Dataset entries:

________

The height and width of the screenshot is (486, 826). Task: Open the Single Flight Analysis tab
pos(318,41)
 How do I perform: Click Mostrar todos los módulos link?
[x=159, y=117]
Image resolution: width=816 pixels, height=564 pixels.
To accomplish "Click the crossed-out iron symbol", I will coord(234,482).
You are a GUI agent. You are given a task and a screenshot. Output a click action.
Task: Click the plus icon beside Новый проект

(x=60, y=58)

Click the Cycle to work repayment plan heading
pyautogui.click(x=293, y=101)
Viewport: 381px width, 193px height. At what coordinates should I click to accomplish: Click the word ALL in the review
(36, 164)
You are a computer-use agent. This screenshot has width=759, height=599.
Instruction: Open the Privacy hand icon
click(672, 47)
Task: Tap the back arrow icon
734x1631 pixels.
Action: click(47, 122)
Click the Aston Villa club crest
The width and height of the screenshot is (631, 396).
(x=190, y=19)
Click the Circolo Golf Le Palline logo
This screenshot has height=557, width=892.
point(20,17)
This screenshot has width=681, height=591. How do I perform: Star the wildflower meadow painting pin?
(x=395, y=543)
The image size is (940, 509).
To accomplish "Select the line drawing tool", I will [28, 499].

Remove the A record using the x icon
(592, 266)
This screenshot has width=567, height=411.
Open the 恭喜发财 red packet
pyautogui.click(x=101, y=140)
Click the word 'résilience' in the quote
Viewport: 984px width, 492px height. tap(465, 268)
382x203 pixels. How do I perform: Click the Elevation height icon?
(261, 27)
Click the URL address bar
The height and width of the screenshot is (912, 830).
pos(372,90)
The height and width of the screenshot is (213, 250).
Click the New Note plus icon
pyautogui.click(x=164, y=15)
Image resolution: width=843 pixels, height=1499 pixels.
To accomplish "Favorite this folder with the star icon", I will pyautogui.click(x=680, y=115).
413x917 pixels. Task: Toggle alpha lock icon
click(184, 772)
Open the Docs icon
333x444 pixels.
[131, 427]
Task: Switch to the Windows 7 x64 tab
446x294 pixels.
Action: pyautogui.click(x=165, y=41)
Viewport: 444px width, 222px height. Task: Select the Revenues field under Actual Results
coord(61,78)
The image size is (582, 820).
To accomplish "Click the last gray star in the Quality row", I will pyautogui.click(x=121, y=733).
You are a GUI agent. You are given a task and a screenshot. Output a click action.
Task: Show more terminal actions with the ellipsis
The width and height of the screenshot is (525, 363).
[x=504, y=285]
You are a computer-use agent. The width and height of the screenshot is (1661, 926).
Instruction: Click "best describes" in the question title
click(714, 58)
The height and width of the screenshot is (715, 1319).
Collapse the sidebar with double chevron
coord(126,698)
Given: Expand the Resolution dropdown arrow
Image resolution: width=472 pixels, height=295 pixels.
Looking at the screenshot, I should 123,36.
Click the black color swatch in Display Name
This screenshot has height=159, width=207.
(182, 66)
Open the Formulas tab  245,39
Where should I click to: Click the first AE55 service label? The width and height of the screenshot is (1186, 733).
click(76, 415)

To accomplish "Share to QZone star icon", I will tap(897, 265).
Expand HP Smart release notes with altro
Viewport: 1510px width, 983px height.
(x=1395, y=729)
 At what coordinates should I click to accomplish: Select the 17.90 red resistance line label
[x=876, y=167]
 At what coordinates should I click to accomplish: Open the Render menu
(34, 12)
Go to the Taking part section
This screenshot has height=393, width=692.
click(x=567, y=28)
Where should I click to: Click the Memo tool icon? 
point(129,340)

________

• [GOAL OF THE EXERCISE]: Restate word for word each line of the data from the one with "Where should I click to: Click the first" to the last, keeping both ends.

• [RESPONSE AREA]:
Where should I click to: Click the first AE55 service label? The width and height of the screenshot is (1186, 733).
click(76, 415)

To accomplish "Share to QZone star icon", I will tap(897, 265).
Expand HP Smart release notes with altro
Viewport: 1510px width, 983px height.
(x=1395, y=729)
 At what coordinates should I click to accomplish: Select the 17.90 red resistance line label
[x=876, y=167]
 At what coordinates should I click to accomplish: Open the Render menu
(34, 12)
Go to the Taking part section
This screenshot has height=393, width=692.
click(x=567, y=28)
Where should I click to: Click the Memo tool icon? 
point(129,340)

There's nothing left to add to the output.